YOUR TASK: Continue the article on the Kiribati women's national football team from the point where it ends.

Kiribati
- Association: Kiribati Islands Football Association
- Confederation: ConIFA
- Most caps: Maritaake Kiatoa Ieriama Berenato Katiria Nonouri Kabwebwe Terakubo Susan Jimmy Bwatiata Tekautu Moaniti Teuea Tabwena Maeri (6 each)
- Top scorer: Moaniti Teuea (2)
- Home stadium: Bairiki National Stadium
- FIFA code: KIR

First international
- Kiribati 0–13 Papua New Guinea (Nausori, Fiji; 30 June 2003)

Biggest win
- None

Biggest defeat
- Kiribati 0–13 Papua New Guinea (Nausori, Fiji; 30 June 2003)

= Kiribati women's national football team =

Women's national association football team representing Kiribati

The Kiribati women's national football team is the women's national football team of Kiribati and is controlled by the Kiribati Islands Football Association. Kiribati is not a member of FIFA or of the Oceania Football Confederation (OFC), and is therefore not eligible to enter the FIFA Women's World Cup. Kiribati is a member of ConIFA, though there have been no women's tournaments to date for the side to participate in.

[Recorded data]
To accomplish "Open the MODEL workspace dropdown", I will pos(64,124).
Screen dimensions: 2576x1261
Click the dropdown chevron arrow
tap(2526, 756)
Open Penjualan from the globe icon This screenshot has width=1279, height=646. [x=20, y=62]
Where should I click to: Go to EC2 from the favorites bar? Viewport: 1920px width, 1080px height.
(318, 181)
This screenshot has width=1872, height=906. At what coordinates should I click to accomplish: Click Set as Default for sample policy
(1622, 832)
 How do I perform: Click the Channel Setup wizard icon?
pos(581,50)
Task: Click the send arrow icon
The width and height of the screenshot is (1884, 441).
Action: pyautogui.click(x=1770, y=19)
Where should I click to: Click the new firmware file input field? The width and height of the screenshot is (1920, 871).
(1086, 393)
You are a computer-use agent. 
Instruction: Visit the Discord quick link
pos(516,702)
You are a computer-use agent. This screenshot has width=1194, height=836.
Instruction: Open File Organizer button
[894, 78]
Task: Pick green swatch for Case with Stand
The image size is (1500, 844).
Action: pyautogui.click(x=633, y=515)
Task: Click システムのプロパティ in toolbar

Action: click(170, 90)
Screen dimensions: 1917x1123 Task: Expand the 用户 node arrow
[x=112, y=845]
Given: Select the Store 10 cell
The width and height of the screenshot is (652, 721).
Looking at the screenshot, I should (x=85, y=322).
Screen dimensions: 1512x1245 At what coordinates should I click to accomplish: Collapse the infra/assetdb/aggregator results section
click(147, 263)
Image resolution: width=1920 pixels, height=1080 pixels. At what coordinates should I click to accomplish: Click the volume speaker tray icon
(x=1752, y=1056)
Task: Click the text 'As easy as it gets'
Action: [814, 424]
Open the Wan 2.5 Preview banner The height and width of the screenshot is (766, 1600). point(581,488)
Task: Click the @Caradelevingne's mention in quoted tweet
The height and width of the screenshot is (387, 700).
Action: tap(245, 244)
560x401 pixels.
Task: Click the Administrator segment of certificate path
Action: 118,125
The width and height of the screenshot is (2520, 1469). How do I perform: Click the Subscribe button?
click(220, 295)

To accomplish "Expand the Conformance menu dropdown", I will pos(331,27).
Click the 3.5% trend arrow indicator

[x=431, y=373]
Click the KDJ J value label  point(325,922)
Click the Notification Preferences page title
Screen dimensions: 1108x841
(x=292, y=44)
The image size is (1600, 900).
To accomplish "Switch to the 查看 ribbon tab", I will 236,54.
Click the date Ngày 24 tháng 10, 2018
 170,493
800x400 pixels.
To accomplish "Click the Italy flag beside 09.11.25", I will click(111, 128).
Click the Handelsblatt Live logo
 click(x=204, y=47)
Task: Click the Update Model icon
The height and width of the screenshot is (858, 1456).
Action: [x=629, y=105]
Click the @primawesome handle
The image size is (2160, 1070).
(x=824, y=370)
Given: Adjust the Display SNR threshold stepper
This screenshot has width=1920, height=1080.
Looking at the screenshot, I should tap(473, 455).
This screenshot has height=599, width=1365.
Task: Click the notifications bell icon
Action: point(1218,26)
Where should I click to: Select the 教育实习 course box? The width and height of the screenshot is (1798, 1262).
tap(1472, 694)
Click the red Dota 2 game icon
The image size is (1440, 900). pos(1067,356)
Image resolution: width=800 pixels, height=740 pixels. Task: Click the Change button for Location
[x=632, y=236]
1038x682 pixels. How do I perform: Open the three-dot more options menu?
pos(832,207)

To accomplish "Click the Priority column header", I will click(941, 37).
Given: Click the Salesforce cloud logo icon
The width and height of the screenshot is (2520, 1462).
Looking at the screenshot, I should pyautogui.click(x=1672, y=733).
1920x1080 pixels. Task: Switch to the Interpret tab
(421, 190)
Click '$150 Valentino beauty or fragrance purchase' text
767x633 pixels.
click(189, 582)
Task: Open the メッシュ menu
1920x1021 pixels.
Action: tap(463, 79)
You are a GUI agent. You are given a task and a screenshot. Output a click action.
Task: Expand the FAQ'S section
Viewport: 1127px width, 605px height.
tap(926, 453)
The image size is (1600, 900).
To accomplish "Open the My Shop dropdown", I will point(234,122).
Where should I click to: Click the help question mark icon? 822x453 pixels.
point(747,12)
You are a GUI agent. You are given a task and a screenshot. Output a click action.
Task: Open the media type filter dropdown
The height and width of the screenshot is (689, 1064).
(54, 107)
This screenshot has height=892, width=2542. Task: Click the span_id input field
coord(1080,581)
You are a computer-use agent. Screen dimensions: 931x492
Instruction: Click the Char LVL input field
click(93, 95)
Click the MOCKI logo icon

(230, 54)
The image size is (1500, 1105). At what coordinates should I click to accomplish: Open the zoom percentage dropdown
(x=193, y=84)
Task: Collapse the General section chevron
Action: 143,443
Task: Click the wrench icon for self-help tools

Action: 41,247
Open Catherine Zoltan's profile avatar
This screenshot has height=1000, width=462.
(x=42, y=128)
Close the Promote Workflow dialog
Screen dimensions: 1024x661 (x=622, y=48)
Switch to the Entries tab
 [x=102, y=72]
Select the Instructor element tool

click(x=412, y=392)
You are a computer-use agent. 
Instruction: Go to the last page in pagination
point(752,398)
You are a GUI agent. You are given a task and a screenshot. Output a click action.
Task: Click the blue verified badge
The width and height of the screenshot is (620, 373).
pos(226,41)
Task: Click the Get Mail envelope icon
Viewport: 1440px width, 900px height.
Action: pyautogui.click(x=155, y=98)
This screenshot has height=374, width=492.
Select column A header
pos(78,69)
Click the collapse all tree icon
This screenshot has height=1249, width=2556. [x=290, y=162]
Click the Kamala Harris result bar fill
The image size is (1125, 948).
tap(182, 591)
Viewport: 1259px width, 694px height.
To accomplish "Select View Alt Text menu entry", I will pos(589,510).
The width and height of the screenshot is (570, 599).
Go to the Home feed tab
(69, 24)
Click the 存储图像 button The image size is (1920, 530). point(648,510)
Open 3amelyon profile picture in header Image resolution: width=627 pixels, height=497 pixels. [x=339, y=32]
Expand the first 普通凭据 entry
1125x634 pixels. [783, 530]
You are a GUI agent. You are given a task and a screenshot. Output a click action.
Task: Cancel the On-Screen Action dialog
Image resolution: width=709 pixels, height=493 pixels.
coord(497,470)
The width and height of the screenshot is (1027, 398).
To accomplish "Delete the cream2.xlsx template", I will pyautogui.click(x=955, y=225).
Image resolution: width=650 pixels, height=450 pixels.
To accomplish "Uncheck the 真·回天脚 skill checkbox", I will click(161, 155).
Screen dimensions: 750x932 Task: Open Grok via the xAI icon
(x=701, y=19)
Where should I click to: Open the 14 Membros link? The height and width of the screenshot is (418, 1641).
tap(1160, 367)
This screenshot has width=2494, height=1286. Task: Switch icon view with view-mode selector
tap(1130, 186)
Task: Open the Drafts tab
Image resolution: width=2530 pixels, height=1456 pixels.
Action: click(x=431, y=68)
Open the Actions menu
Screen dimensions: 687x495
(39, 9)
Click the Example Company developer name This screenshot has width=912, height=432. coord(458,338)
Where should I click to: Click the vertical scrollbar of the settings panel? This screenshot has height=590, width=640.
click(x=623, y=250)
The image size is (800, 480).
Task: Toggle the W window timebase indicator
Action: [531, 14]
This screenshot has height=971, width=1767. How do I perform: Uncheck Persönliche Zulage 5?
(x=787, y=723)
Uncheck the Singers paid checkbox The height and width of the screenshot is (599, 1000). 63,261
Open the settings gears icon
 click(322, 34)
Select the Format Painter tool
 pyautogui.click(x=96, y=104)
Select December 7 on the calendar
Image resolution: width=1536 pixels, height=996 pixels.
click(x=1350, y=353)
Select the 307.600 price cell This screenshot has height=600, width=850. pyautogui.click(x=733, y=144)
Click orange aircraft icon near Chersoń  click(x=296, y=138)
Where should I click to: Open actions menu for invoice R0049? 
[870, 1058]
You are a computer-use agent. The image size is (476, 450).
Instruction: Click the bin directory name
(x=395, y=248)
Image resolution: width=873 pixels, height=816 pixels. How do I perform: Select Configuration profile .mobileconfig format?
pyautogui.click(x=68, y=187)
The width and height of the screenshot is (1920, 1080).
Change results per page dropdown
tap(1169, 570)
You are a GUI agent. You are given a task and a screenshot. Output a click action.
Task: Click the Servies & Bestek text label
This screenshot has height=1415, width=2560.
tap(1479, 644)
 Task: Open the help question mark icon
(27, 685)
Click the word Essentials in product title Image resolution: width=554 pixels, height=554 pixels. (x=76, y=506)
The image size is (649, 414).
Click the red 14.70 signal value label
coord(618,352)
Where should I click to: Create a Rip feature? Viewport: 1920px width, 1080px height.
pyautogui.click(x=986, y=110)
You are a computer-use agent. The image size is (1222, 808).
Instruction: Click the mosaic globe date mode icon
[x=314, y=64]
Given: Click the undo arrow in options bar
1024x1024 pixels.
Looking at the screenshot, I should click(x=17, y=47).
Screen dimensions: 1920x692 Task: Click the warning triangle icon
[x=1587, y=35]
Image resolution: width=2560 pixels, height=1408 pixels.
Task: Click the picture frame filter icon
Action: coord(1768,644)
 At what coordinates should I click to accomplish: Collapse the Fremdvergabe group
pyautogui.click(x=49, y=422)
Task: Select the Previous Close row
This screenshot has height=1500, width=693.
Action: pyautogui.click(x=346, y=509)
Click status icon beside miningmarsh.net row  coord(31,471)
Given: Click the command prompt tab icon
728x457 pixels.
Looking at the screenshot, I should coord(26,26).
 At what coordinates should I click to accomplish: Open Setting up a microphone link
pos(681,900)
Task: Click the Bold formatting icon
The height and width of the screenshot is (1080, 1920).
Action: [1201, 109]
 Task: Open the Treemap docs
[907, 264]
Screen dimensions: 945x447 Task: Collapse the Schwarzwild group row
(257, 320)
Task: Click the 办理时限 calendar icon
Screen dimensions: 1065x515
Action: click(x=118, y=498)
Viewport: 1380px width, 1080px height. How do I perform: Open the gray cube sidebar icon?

EXERCISE RESULT:
==Background==

Kiribati have played six international matches up to July 2019 where they scored 2 goals and conceded 38 in the Football at the 2003 South Pacific Games – Women's tournament. Kiribati's first match took place in Nausori, Fiji on 30 June 2003 when they played Papua New Guinea, losing 13–0 in a South Pacific Games match. The side have never won a match but came very close when they lost 2–1 to Tonga on 7 July 2003 also in the South Pacific Games in Fiji. Kiribati's only two goals in the 2003 Pacific games were scored by Moaniti Teuea versus Tonga in the 48th minute. and versus Tahiti in the 10th minute.

On 6 May 2016, Kiribati was formally accepted as the newest member of ConIFA (Confederation of Independent Football Associations), becoming the first ever Oceanic member to join the federation. As of July 2019, Kiribati's women's team have played no games under ConIFA.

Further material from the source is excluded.